**Task prompt**:
Copy the lines from the start of the items through the line containing "[x=286, y=409]", inclusive, reproducing each one without any change.

** Start of Supplied material **

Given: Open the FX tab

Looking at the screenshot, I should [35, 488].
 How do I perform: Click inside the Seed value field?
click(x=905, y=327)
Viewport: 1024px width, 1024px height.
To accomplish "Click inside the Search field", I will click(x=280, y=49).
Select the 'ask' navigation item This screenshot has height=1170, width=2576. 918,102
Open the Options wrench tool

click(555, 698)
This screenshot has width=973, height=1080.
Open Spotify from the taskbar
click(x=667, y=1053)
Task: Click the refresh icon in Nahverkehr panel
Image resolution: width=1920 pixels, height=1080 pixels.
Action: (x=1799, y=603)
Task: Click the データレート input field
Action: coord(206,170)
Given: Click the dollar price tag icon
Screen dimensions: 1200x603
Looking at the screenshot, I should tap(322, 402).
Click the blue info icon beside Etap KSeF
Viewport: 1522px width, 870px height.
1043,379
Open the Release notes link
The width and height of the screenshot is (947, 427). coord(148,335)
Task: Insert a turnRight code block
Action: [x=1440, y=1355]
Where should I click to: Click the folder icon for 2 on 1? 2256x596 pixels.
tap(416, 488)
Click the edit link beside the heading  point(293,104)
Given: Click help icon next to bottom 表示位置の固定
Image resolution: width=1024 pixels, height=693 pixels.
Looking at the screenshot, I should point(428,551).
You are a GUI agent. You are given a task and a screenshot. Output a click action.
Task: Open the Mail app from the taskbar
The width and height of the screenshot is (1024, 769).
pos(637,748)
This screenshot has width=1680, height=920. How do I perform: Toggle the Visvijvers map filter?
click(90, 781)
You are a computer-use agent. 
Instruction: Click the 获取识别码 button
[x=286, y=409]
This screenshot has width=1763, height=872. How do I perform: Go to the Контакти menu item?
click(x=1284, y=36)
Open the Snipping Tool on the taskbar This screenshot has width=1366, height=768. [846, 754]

** End of Supplied material **

**The response**:
Given: Open the FX tab

Looking at the screenshot, I should [35, 488].
 How do I perform: Click inside the Seed value field?
click(x=905, y=327)
Viewport: 1024px width, 1024px height.
To accomplish "Click inside the Search field", I will click(x=280, y=49).
Select the 'ask' navigation item This screenshot has height=1170, width=2576. 918,102
Open the Options wrench tool

click(555, 698)
This screenshot has width=973, height=1080.
Open Spotify from the taskbar
click(x=667, y=1053)
Task: Click the refresh icon in Nahverkehr panel
Image resolution: width=1920 pixels, height=1080 pixels.
Action: (x=1799, y=603)
Task: Click the データレート input field
Action: coord(206,170)
Given: Click the dollar price tag icon
Screen dimensions: 1200x603
Looking at the screenshot, I should tap(322, 402).
Click the blue info icon beside Etap KSeF
Viewport: 1522px width, 870px height.
1043,379
Open the Release notes link
The width and height of the screenshot is (947, 427). coord(148,335)
Task: Insert a turnRight code block
Action: [x=1440, y=1355]
Where should I click to: Click the folder icon for 2 on 1? 2256x596 pixels.
tap(416, 488)
Click the edit link beside the heading  point(293,104)
Given: Click help icon next to bottom 表示位置の固定
Image resolution: width=1024 pixels, height=693 pixels.
Looking at the screenshot, I should point(428,551).
You are a GUI agent. You are given a task and a screenshot. Output a click action.
Task: Open the Mail app from the taskbar
The width and height of the screenshot is (1024, 769).
pos(637,748)
This screenshot has width=1680, height=920. How do I perform: Toggle the Visvijvers map filter?
click(90, 781)
You are a computer-use agent. 
Instruction: Click the 获取识别码 button
[x=286, y=409]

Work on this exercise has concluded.